On Thursday night, deputies in the National Assembly had agreed that Monaco, who are subject to vastly different tax laws in the principality, would also be subject to the controversial new tax imposed on all other professional clubs in the French league set-up.
However, Budget Minister Bernard Cazeneuve confirmed on Friday afternoon that the decision had been reversed because of the “risk” that the tax law could be considered unconstitutional if applied to a company not registered in France.
As a result, a narrow majority (12 to eight) of deputies went back on their vote of the previous night.
However, Cazeneuve added that the aim was still to “treat all clubs equally”.
A first version of the 75 percent tax was already ruled unconstitutional at the end of 2012.
The amendment agreed by MPs on Thursday ahead of the 2014 budget sought to force all foreign-based sports clubs affiliated to a French federation and playing in a French competition to pay the tax.

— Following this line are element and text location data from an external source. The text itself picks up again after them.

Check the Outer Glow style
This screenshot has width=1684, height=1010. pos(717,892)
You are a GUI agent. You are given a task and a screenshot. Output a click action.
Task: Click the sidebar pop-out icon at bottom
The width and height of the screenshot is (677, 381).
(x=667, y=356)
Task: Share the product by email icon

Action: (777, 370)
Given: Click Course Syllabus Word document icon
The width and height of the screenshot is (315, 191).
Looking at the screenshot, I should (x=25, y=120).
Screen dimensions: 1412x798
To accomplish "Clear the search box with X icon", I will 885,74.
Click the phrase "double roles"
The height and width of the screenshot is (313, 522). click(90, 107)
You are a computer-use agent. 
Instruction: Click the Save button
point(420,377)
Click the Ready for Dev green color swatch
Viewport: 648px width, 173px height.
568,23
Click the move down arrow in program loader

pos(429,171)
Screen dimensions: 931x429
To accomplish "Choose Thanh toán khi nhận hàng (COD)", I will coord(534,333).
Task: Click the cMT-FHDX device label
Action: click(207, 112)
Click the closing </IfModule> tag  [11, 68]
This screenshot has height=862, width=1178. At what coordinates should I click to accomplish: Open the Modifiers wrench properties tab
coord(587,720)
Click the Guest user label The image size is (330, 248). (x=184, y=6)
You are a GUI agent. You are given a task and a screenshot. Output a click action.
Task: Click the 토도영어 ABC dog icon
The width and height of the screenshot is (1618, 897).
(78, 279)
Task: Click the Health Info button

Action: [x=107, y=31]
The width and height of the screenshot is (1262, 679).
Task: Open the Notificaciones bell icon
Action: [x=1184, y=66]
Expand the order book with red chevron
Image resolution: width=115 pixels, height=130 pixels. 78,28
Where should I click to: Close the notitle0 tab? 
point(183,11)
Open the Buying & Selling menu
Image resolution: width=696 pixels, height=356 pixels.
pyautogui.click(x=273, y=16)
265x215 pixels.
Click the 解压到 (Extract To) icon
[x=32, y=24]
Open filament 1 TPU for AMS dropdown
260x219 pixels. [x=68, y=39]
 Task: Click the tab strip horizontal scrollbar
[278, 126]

That wording directly targeted Monaco.
“Our wish is that all clubs playing in French competitions should be liable for the same taxes” and “not just for two years”, said Cazeneuve, referring to the length of time that the new rate will be applicable as an emergency measure.
“But we do not wish to take any legal risk, especially a constitutional risk, on the 75 percent tax,” he added.
“There are other ways for us to reach the same outcome.”
Discussions have already been ongoing for several months between the French league body (LFP) and AS Monaco in a bid to force the principality club to set themselves up as a French company for tax purposes.
Left-wing radicals complained that the government’s decision means they will miss out on a significant sum of money that could be reinvested in French sport at a grassroots level.
The clubs themselves will be liable for the 75 percent tax on high earners, which will only be applied to earnings this year and in 2014.
The rate of tax is in fact 50 percent, but social charges mean it will cost companies closer to the symbolic level of 75 percent that socialist president Francois Hollande had pledged to implement during his 2012 campaign for election.
French professional clubs had threatened to strike on the weekend of November 30-December 1 if they were not exempted from the tax, but later withdrew that threat.